The terminology used herein is for the purpose of describing particular embodiments only and is not intended to be limiting of the disclosure. As used herein, the singular forms “a”, “an” and “the” are intended to include the plural forms as well, unless the context clearly indicates otherwise. It will be further understood that the terms “comprises” and/or “comprising,” when used in this specification, specify the presence of stated features, integers, steps, operations, elements, and/or components, but do not preclude the presence or addition of one or more other features, integers, steps, operations, elements, components, and/or groups thereof.
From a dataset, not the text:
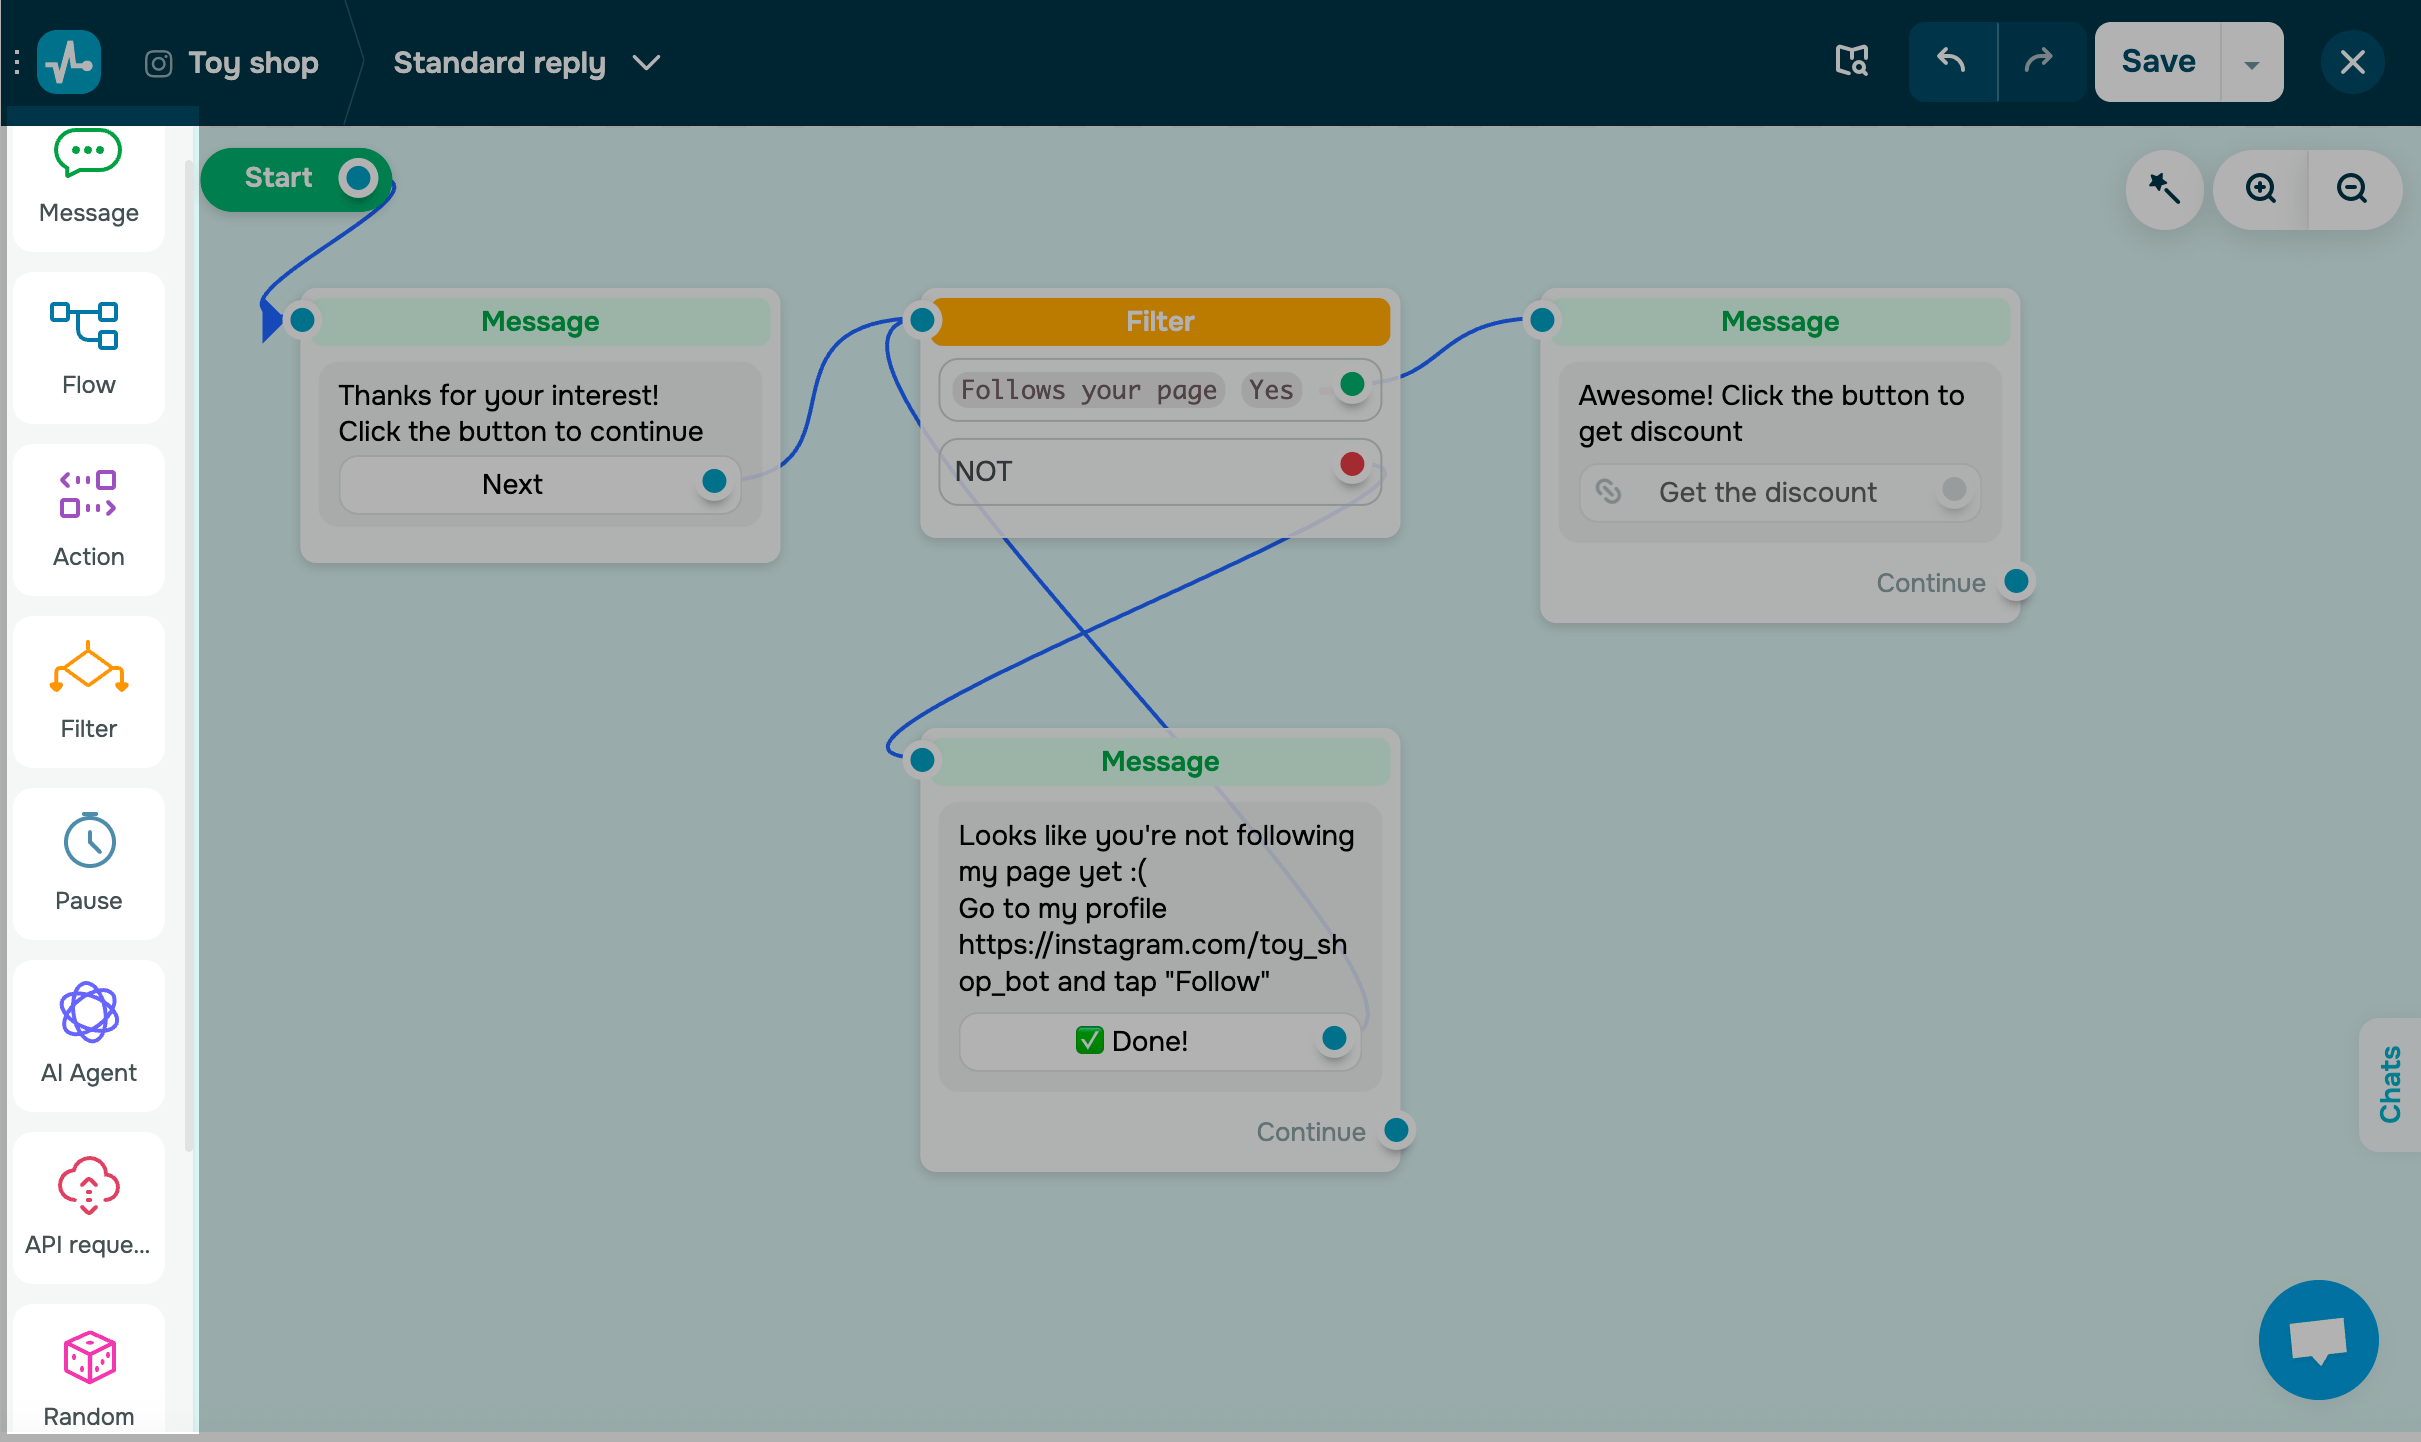The height and width of the screenshot is (1442, 2421).
Task: Open the Chats side tab
Action: (x=2390, y=1084)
The corresponding structures, materials, acts, and equivalents of all means or step plus function elements in the claims below are intended to include any structure, material, or act for performing the function in combination with other claimed elements as specifically claimed. The description of the present disclosure has been presented for purposes of illustration and description, but is not intended to be exhaustive or limited to the disclosure in the form disclosed. Many modifications and variations will be apparent to those of ordinary skill in the art without departing from the scope and spirit of the disclosure. The embodiment was chosen and described in order to best explain the principles of the disclosure and the practical application, and to enable others of ordinary skill in the art to understand the disclosure for various embodiments with various modifications as are suited to the particular use contemplated.

A number of implementations have been described. Having thus described the disclosure of the present application in detail and by reference to embodiments thereof, it will be apparent that modifications and variations are possible without departing from the scope of the disclosure defined in the appended claims.